WORK REQUIRED:
Reproduce each entry below in full, exactly as it was given.

Data items:
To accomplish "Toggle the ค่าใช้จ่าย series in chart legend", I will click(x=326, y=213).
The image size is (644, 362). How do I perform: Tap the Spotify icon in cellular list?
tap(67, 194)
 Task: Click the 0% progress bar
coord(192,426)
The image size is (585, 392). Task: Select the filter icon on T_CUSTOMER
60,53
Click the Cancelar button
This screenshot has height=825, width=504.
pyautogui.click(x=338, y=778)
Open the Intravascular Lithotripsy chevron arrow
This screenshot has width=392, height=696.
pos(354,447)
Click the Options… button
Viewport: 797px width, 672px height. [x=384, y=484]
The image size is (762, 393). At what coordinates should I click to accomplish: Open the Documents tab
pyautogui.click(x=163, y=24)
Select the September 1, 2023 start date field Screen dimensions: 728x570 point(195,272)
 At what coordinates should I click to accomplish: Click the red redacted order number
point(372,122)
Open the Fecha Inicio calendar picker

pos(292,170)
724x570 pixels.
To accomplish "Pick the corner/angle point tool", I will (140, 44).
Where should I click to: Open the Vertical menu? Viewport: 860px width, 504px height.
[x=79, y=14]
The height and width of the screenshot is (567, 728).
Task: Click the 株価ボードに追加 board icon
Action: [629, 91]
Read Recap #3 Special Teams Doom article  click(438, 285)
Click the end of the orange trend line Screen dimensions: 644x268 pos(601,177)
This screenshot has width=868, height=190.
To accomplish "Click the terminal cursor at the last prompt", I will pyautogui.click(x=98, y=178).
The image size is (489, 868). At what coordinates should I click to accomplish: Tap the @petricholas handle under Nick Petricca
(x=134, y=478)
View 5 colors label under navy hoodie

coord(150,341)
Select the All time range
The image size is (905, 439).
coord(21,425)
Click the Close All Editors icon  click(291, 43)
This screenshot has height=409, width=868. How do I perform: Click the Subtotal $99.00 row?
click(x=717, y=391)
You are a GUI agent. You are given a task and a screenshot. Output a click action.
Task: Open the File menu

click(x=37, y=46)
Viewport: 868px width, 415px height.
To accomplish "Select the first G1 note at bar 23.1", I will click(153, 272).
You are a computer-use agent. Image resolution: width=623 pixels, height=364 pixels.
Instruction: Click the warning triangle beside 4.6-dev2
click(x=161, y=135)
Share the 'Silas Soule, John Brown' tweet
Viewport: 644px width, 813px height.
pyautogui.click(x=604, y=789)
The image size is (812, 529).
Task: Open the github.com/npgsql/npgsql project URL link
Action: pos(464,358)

EXERCISE ANSWER:
To accomplish "Toggle the ค่าใช้จ่าย series in chart legend", I will click(x=326, y=213).
The image size is (644, 362). How do I perform: Tap the Spotify icon in cellular list?
tap(67, 194)
 Task: Click the 0% progress bar
coord(192,426)
The image size is (585, 392). Task: Select the filter icon on T_CUSTOMER
60,53
Click the Cancelar button
This screenshot has height=825, width=504.
pyautogui.click(x=338, y=778)
Open the Intravascular Lithotripsy chevron arrow
This screenshot has width=392, height=696.
pos(354,447)
Click the Options… button
Viewport: 797px width, 672px height. [x=384, y=484]
The image size is (762, 393). At what coordinates should I click to accomplish: Open the Documents tab
pyautogui.click(x=163, y=24)
Select the September 1, 2023 start date field Screen dimensions: 728x570 point(195,272)
 At what coordinates should I click to accomplish: Click the red redacted order number
point(372,122)
Open the Fecha Inicio calendar picker

pos(292,170)
724x570 pixels.
To accomplish "Pick the corner/angle point tool", I will (140, 44).
Where should I click to: Open the Vertical menu? Viewport: 860px width, 504px height.
[x=79, y=14]
The height and width of the screenshot is (567, 728).
Task: Click the 株価ボードに追加 board icon
Action: [629, 91]
Read Recap #3 Special Teams Doom article  click(438, 285)
Click the end of the orange trend line Screen dimensions: 644x268 pos(601,177)
This screenshot has width=868, height=190.
To accomplish "Click the terminal cursor at the last prompt", I will pyautogui.click(x=98, y=178).
The image size is (489, 868). At what coordinates should I click to accomplish: Tap the @petricholas handle under Nick Petricca
(x=134, y=478)
View 5 colors label under navy hoodie

coord(150,341)
Select the All time range
The image size is (905, 439).
coord(21,425)
Click the Close All Editors icon  click(291, 43)
This screenshot has height=409, width=868. How do I perform: Click the Subtotal $99.00 row?
click(x=717, y=391)
You are a GUI agent. You are given a task and a screenshot. Output a click action.
Task: Open the File menu

click(x=37, y=46)
Viewport: 868px width, 415px height.
To accomplish "Select the first G1 note at bar 23.1", I will click(153, 272).
You are a computer-use agent. Image resolution: width=623 pixels, height=364 pixels.
Instruction: Click the warning triangle beside 4.6-dev2
click(x=161, y=135)
Share the 'Silas Soule, John Brown' tweet
Viewport: 644px width, 813px height.
pyautogui.click(x=604, y=789)
The image size is (812, 529).
Task: Open the github.com/npgsql/npgsql project URL link
Action: pos(464,358)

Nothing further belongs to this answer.